Dummit and Foote Abstract Algebra, section 11.2, exercise 9:

Let $φ∈\text{End}(V)$, and let $W \subseteq V$ be a $\varphi$-stable subspace. Show that $\varphi$ induces linear tranformations $\varphi_{|W}$ and $\overline{\varphi}$ on the spaces $W$ and $V/W$. Show that if $\varphi_{|W}$ and $\overline{\varphi}$ are nonsingular then $\varphi$ is nonsingular.
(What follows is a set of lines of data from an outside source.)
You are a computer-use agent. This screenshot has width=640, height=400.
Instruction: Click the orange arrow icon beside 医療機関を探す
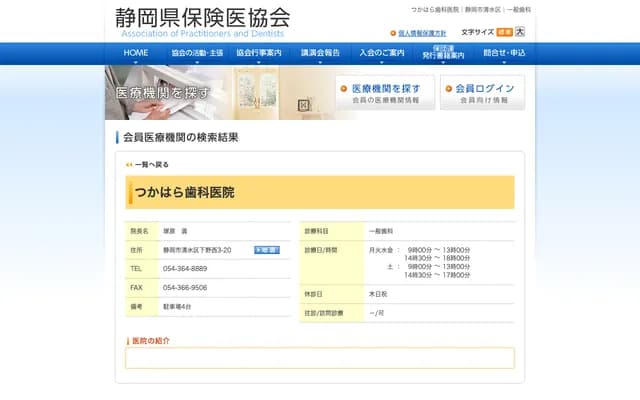point(345,88)
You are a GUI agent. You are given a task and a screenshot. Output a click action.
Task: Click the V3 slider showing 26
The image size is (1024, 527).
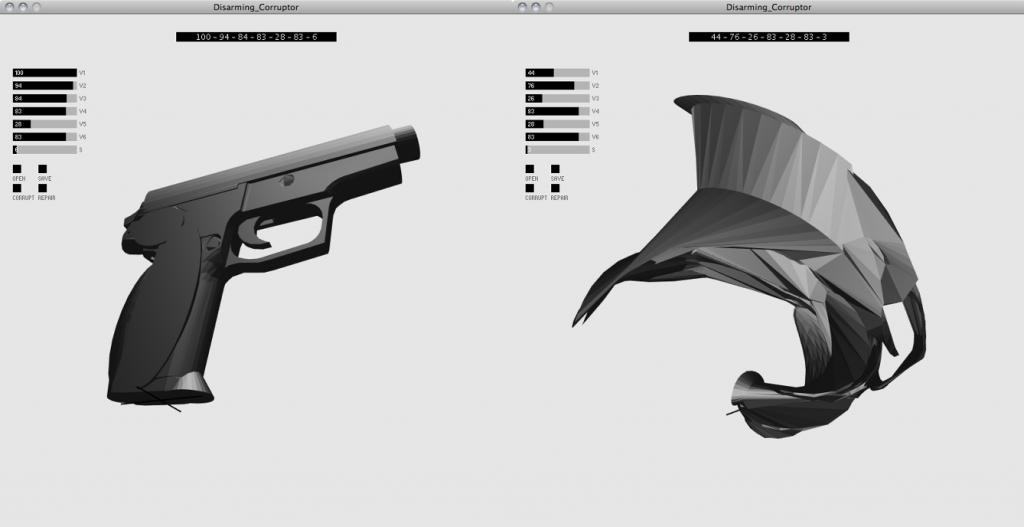tap(557, 99)
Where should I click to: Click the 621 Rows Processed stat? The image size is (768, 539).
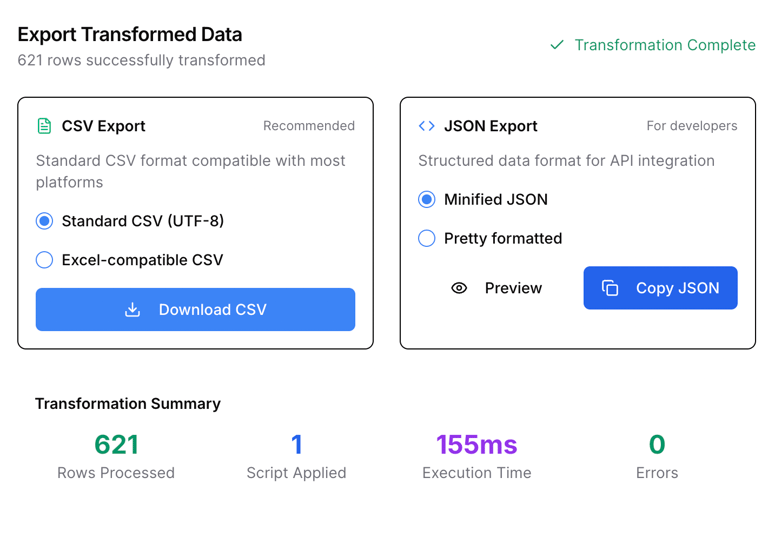coord(116,456)
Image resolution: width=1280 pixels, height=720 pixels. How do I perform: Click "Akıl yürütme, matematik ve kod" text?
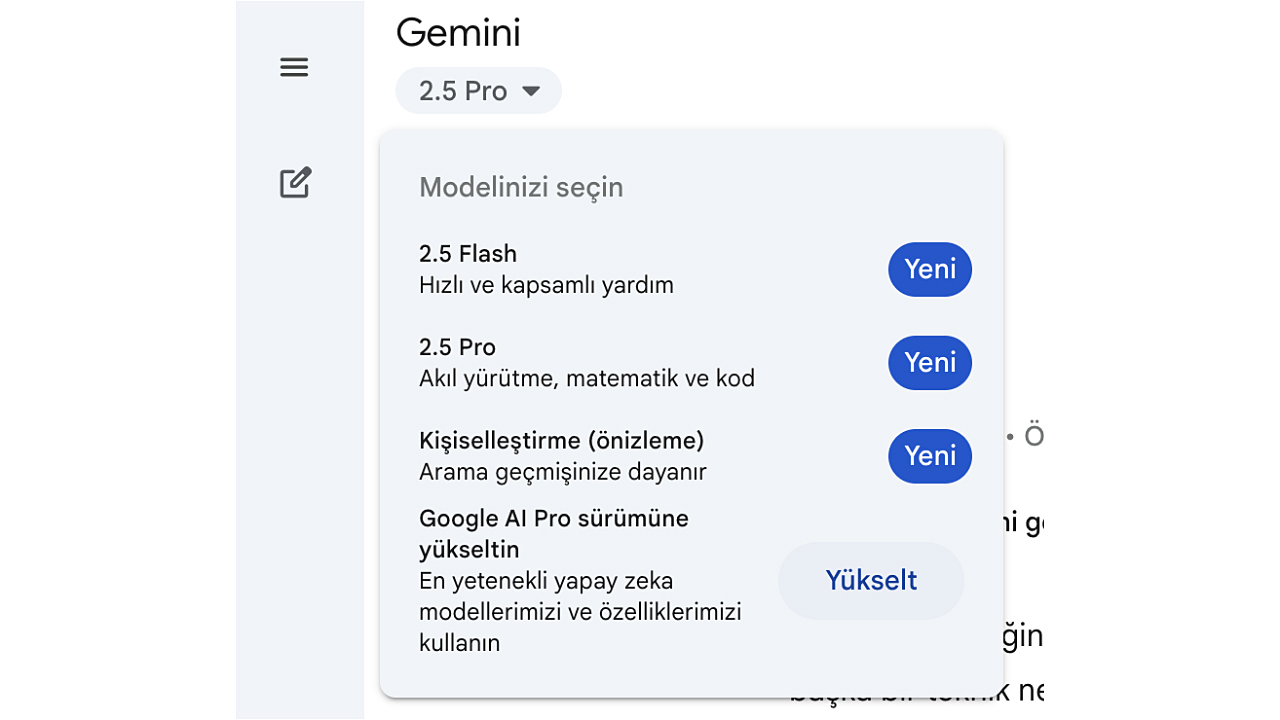coord(586,378)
Show the converse holds when $V$ is finite dimensional, but not necessarily when $V$ is infinite dimensional.

Proof: $\varphi_{|W}$ is clearly a linear transformation by the stability of $W$, and define $\overline{\varphi}(\overline{v})=\overline{\varphi(v)}$. For well definedness, suppose $\overline{v_1}=\overline{v_2}$; then $v_1-v_2 \in W$ so $v_1=v_2+w$ and $\overline{\varphi(v_1)}=\overline{\varphi(v_2+w)}=\overline{\varphi(v_2)}$.

Assume these two are nonsingular, and now assume $φ(v)=0$. If $v∈W$, then since $φ_{|W}$ is nonsingular we have $v=0$. If $v∉W$, then $\overline{v}≠0$ and since $\overline{φ}$ is nonsingular we have $φ(v)∉W$ so a fortiori $φ(v)≠0$, a contradiction.
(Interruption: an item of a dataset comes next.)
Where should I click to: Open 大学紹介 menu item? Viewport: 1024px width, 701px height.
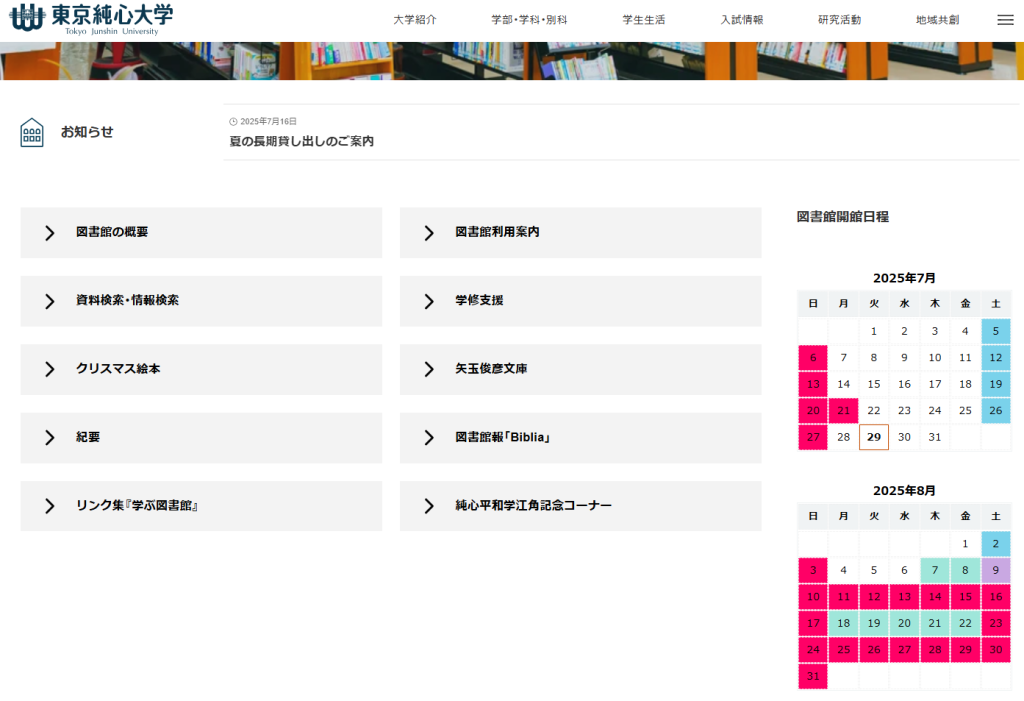(415, 20)
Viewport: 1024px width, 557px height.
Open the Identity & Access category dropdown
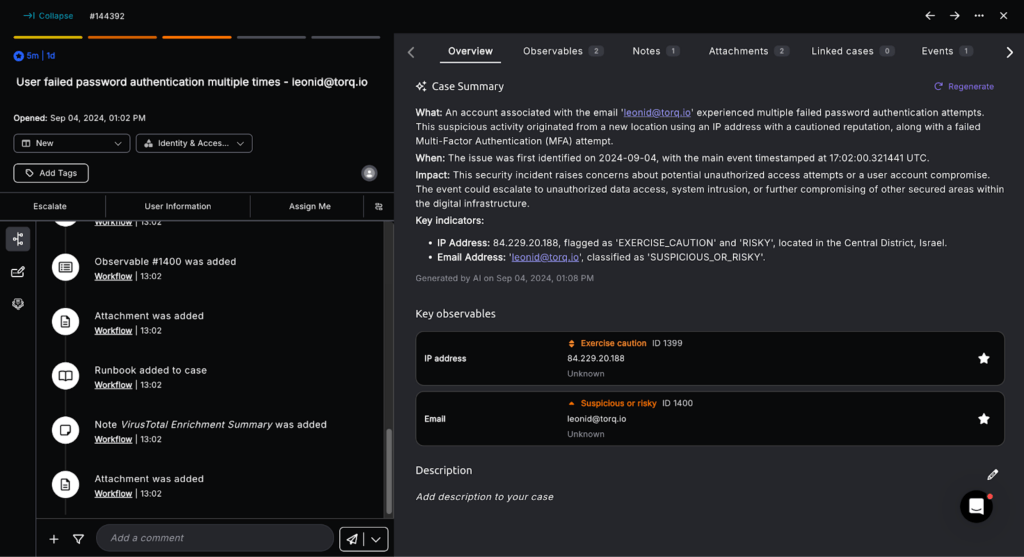tap(194, 143)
For the converse, since $φ$ is nonsingular we naturally have $φ_{|W}$ is nonsingular. Assume $V$ is finite dimensional to show $\overline{φ}$ is nonsingular; now that we may assume $W$ is finite dimensional, assume $φ(v)∈W$. Then since $φ_{|W}$ is nonsingular and thus surjective, we may obtain $w∈W$ such that $φ(w)=φ(v)$, implying $v=w$ so that in particular $v∈W$ and $\overline{v}=0$.
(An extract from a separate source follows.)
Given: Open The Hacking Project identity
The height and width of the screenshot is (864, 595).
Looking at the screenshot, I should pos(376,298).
Now assume $V$ is the direct sum of the countably infinite number of copies of $\mathbb{R}$. Letting $φ$ be the right shift operator with $W$ the subspace consisting of vectors whose first coordinate is zero, we see $φ$ is nonsingular yet $\overline{φ}$ is manifestly not nonsingular by $\overline{φ}(\overline{e_1})=0$.